A chief problem with the arts is that they have the ability to make anything, even that which is evil, seem beautiful. This is the problem with House, one of Fox' most enduringly popular TV shows, which I suspect is a good deal more philosophically profound than most people realize. (Spoilers ahead).
The titular House, a brilliant diagnostician, depressed curmudgeon and Vicodin addict, is the crisis of modernity given physical form. He is utterly self-absorbed and virtually never exhibits even the slightest regard even for his friends. He heaps scorn and abuse on friends and enemies, fellow doctors and patients, superiors and subordinates alike. He is also, unsurprisingly, an atheist (a poorly considered one, judging by the few times he's spoken on the topic) and a consequentialist, and nearly every episode revolves around some moral crisis produced by his willingness to disregard basic ethical considerations in order to achieve his desired end: solving whatever medical mystery is threatening his patient's life (saving the patient's life, on the other hand, is a secondary goal).
It's hard to see House as an endorsement of consequentialism. It's quite clear, for one thing, that House himself is a miserable bastard who'll die alone and in excruciating physical and mental pain. He destroys the lives of everyone near him: he wrecks an ex-girlfriend's marriage; corrupts a subordinate to the point that he murders a patient under his care (and thus destroys the doctor's marriage, as well); and at one point, after spitefully mistreating a police officer in the clinic, nearly ruins the lives of everyone in his department in the ensuing investigation. Perhaps his crowning recent achievement is the corruption of an ethically upright child prodigy turned medical doctor, who, after a season of her refusal to submit to House's questionable antics, finally induces a fake heart attack in a patient in order to con her parents into agreeing to a surgery the patient didn't want.
Despite the fact that House is a thoroughly unlikeable, hatchet-faced prick in thrall to an ideology responsible for the deaths of millions, it's unfortunately obvious that we're supposed to regard him as heroic, or at least lovable. His subordinates, for the most part, stick up for him, partly out of irrational deference, partly out of terror for his monstrous rages (which occasionally culminate in physical assault). His boss, also a rank consequentialist, routinely covers up for his excesses, including committing perjury to hide his theft of Vicodin from the pharmacy of the hospital she oversees. His best friend, an underfed beta male who's girlfriend he killed, continues to orbit him in some kind of weird, codependent brolationship we're all supposed to think is sweet. I wish I was making this stuff up.
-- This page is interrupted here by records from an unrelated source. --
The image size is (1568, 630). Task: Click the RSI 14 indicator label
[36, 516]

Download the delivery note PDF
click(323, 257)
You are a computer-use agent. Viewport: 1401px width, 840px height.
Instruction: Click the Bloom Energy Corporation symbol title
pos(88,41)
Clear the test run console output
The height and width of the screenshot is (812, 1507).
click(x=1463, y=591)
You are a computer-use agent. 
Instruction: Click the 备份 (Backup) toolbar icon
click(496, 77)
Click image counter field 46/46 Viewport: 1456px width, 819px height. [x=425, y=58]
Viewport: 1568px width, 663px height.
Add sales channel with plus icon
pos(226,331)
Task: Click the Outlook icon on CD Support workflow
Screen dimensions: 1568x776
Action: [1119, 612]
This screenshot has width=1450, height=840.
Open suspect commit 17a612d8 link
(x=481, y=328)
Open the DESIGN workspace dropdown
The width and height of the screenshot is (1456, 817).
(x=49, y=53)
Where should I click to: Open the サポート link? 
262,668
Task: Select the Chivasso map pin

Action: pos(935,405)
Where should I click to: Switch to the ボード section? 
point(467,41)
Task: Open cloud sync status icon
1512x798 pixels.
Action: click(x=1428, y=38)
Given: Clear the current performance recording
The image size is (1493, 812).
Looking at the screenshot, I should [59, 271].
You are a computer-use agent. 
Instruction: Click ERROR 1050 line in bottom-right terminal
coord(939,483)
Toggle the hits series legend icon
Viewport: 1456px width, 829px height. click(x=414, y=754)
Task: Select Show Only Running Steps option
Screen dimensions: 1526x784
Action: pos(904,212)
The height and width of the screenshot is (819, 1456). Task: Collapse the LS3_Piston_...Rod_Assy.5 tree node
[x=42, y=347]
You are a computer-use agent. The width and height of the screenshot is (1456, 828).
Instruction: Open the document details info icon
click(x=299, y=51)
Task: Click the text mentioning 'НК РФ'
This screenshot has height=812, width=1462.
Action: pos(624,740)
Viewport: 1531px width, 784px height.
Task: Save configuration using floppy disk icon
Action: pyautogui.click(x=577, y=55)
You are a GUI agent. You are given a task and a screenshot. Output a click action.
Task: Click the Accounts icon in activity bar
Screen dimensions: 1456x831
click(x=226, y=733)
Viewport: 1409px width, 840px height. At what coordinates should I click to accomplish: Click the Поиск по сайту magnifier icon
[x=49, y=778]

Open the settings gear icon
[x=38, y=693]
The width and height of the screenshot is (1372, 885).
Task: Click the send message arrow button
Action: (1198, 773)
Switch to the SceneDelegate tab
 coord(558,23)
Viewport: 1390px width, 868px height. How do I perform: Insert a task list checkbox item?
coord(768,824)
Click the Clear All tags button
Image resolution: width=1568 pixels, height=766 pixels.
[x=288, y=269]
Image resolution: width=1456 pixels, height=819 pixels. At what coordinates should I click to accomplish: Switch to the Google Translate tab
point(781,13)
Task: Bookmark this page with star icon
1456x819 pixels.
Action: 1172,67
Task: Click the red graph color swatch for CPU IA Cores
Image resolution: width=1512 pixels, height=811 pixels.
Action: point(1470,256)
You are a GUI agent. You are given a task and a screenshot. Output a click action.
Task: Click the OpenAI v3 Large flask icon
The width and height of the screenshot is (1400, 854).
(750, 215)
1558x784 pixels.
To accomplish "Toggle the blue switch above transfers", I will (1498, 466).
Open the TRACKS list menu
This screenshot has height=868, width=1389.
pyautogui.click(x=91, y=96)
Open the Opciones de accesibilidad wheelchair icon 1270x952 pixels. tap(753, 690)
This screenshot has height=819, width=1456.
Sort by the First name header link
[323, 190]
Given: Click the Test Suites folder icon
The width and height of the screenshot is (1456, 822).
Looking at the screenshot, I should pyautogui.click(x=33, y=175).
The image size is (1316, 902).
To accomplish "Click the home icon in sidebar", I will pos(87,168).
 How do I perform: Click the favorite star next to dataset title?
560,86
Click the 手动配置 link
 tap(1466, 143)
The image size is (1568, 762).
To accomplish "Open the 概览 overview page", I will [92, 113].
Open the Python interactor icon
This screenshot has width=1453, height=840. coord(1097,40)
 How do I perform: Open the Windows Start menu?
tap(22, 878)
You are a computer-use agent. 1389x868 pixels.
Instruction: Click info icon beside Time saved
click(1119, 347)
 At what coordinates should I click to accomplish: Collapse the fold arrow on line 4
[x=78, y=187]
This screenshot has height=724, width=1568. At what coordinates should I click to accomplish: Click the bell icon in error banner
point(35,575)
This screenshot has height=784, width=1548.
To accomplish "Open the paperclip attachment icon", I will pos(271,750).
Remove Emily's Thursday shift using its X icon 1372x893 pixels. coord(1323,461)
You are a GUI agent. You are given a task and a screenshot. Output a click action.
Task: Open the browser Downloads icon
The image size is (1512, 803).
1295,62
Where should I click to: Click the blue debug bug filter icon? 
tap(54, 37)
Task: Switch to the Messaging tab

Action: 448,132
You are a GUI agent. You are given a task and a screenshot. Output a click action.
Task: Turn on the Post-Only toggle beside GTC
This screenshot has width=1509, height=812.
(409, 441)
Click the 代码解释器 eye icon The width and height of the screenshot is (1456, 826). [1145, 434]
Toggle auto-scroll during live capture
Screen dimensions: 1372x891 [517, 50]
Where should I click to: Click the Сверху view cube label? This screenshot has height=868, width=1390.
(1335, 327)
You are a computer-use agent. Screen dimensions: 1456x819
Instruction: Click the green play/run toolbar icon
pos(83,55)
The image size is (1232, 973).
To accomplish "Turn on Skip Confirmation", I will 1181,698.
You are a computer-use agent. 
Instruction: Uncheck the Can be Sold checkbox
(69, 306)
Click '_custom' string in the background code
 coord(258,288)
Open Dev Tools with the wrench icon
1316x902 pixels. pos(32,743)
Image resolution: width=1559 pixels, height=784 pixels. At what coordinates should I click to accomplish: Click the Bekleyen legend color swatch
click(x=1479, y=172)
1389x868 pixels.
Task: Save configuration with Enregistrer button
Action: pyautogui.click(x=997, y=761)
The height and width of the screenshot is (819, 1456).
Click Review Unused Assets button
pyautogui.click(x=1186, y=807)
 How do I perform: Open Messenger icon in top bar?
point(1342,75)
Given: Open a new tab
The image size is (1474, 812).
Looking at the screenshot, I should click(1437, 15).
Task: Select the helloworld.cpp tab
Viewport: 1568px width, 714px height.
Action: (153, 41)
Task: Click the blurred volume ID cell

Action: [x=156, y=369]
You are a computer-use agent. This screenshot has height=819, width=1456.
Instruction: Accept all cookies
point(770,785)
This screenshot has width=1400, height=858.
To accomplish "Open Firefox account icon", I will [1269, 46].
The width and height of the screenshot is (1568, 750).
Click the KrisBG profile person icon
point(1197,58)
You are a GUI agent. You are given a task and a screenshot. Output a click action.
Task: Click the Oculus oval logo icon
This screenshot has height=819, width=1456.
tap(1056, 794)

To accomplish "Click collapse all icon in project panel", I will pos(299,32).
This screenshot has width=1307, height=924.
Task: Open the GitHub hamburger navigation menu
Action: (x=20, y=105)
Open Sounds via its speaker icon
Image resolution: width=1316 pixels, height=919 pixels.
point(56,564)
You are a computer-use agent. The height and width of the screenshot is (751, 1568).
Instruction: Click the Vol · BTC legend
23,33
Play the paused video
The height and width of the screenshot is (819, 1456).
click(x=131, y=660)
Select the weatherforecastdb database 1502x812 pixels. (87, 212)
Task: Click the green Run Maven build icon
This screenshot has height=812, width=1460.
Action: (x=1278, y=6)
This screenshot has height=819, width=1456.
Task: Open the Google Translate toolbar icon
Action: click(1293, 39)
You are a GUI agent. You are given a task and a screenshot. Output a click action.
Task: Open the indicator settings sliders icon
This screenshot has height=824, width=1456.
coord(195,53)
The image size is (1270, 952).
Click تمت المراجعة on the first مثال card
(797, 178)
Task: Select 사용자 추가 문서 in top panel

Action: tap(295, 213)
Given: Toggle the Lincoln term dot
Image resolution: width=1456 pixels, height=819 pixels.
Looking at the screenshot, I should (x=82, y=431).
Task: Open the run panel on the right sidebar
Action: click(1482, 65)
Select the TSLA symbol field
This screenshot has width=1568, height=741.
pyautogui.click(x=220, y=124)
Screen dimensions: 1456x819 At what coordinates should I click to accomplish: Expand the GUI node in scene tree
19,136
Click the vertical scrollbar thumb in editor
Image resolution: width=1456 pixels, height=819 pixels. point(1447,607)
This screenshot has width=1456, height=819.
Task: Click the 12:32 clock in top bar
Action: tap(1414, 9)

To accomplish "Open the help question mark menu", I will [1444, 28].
It would take a sophisticated mind to tease out the subtle condemnation of House's toxic gestalt from its otherwise largely sympathetic portrayal of the character. Unfortunately, sophisticated minds are not what the West is presently in the business of producing, and most of the show's viewers are apt to walk away admiring the brilliant and tortured Romantic antihero who bravely defies those crusty, tired medical ethicists who've never saved anyone's life before. It doesn't help that some episodes are so ham-handedly bad that the agenda behind them is practically lit up with flashing neon bulbs, such as the episode in which a patient raped into pregnancy expresses hesitation about getting an abortion; House ridicules her religion (which she articulates terribly, sounding like an ill-read Protestant teenager) and, making use of appallingly bad reasoning to which the woman readily consents by acknowledging its supposed rationality, bullies her into getting the abortion, anyway.
I'm almost inclined to wonder if there's a Machiavellian element to the show, with the producers producing an apparently pro-consequentialist message for the ignorant masses beneath which simmers an esoterically anti-consequentialist message for those with the intellectual heft to recognize it. Perhaps I'm reading too much into it. But I think it's worthwhile that House is widely seen as one of the best shows on television, and is pretty much the only one out there right now about which a post like this could be written.